- ACTIVITY:
Everything from the line that contains "Task: Open the" through the final line of the records below should be quoted exactly, except the pictures.
===== MATERIAL SUPPLIED =====
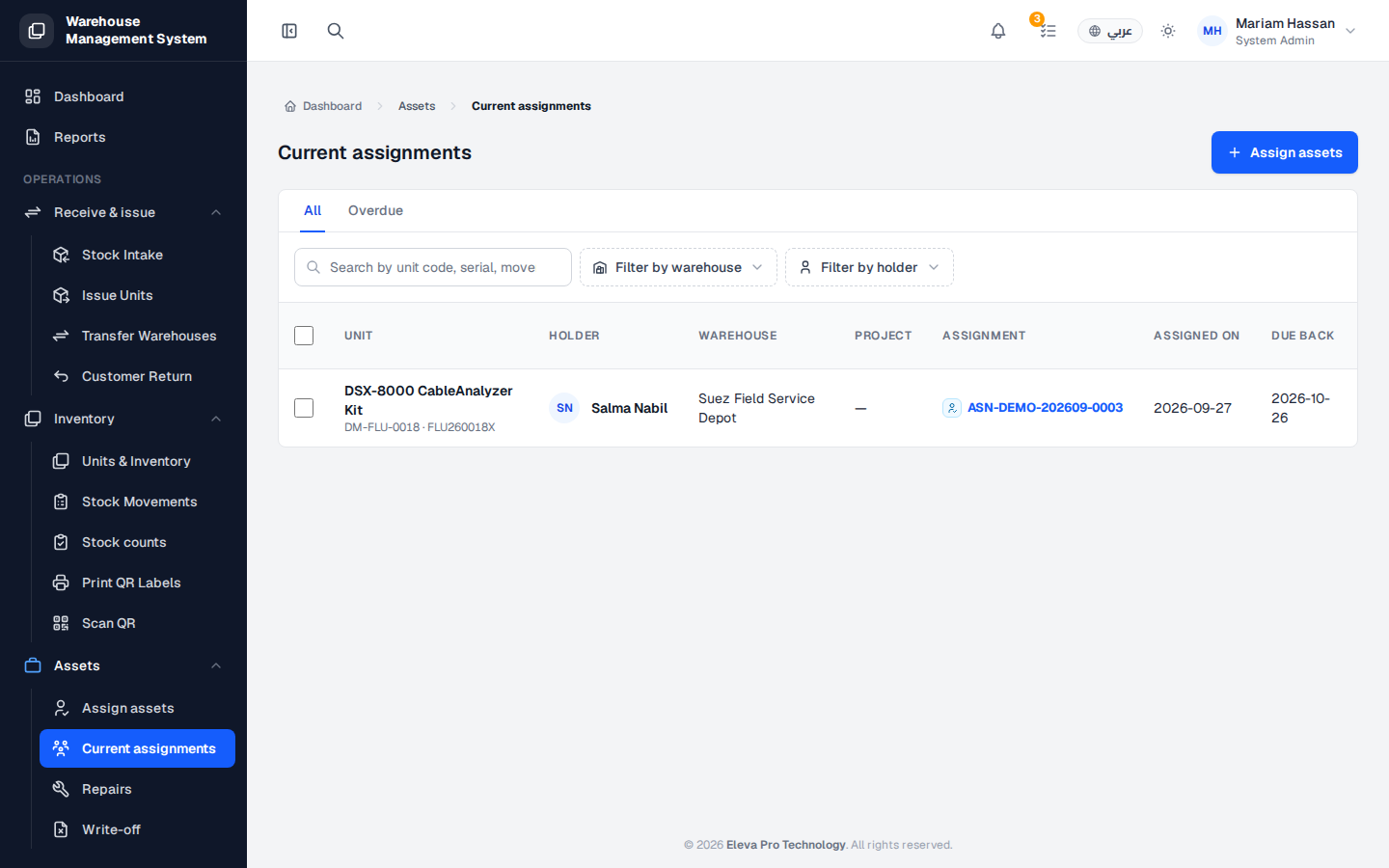Open the search magnifier in the top bar

336,31
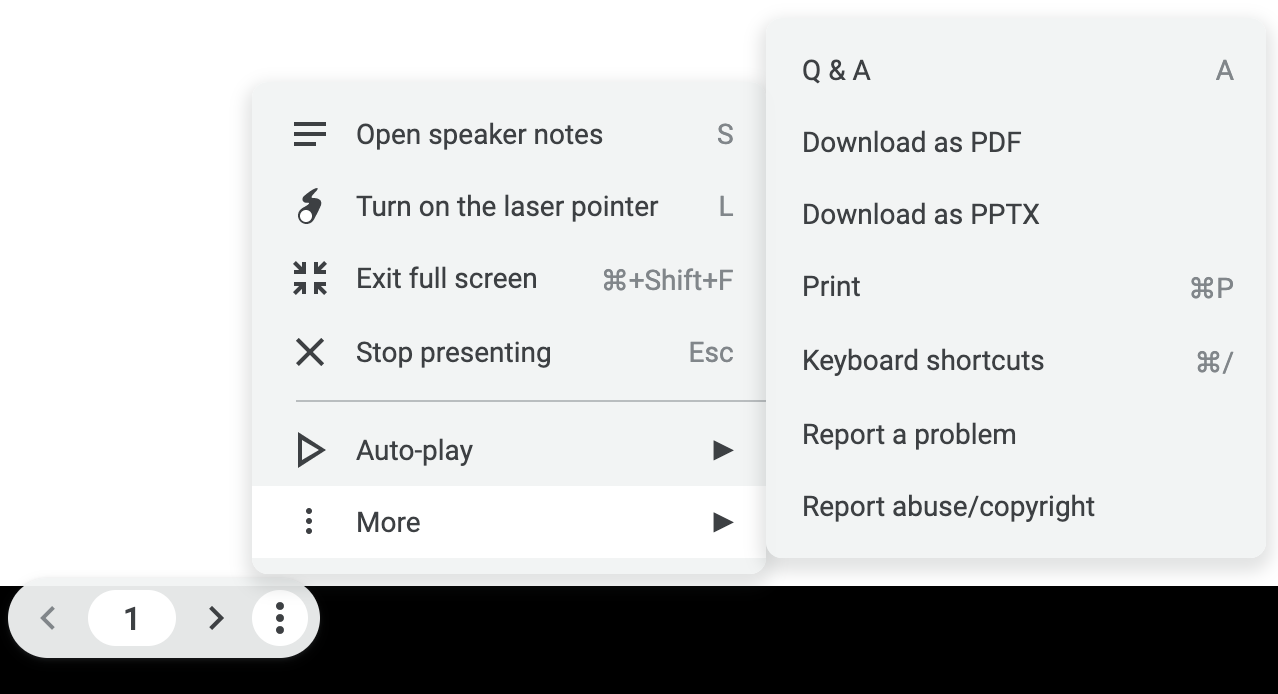The height and width of the screenshot is (694, 1278).
Task: Click Report a problem
Action: tap(909, 434)
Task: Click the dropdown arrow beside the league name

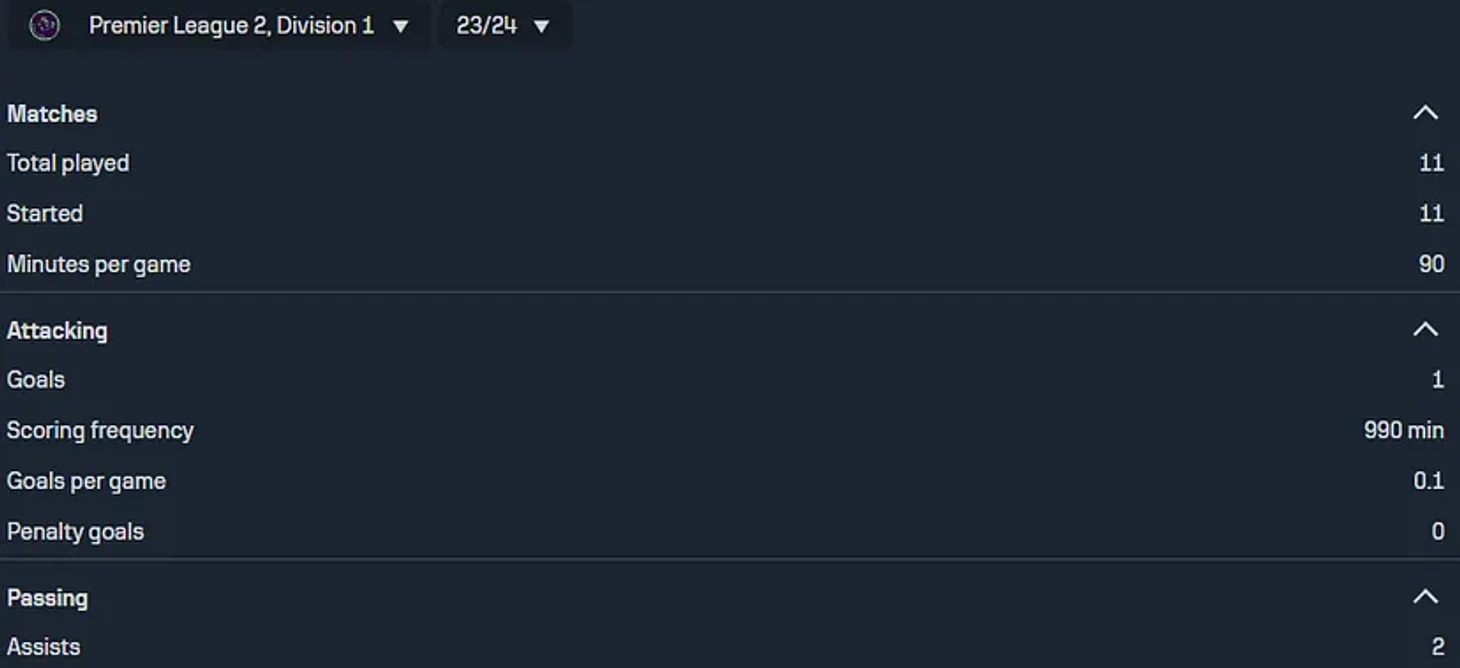Action: tap(401, 26)
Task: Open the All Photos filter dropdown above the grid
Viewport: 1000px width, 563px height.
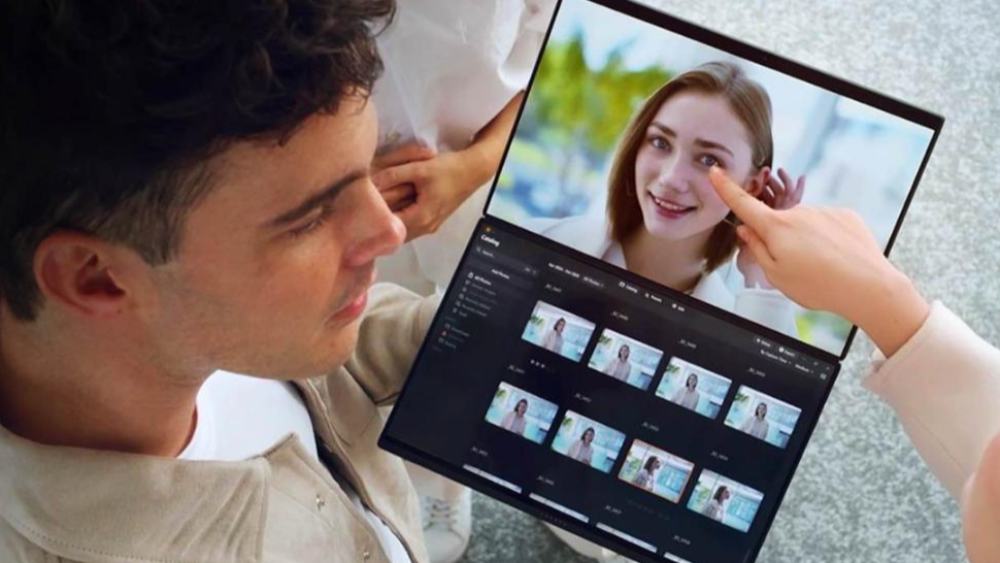Action: click(x=592, y=282)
=====
- ANSWER FOR THIS EXERCISE:
Task: Open the All Photos filter dropdown above the grid
Viewport: 1000px width, 563px height.
Action: click(x=592, y=282)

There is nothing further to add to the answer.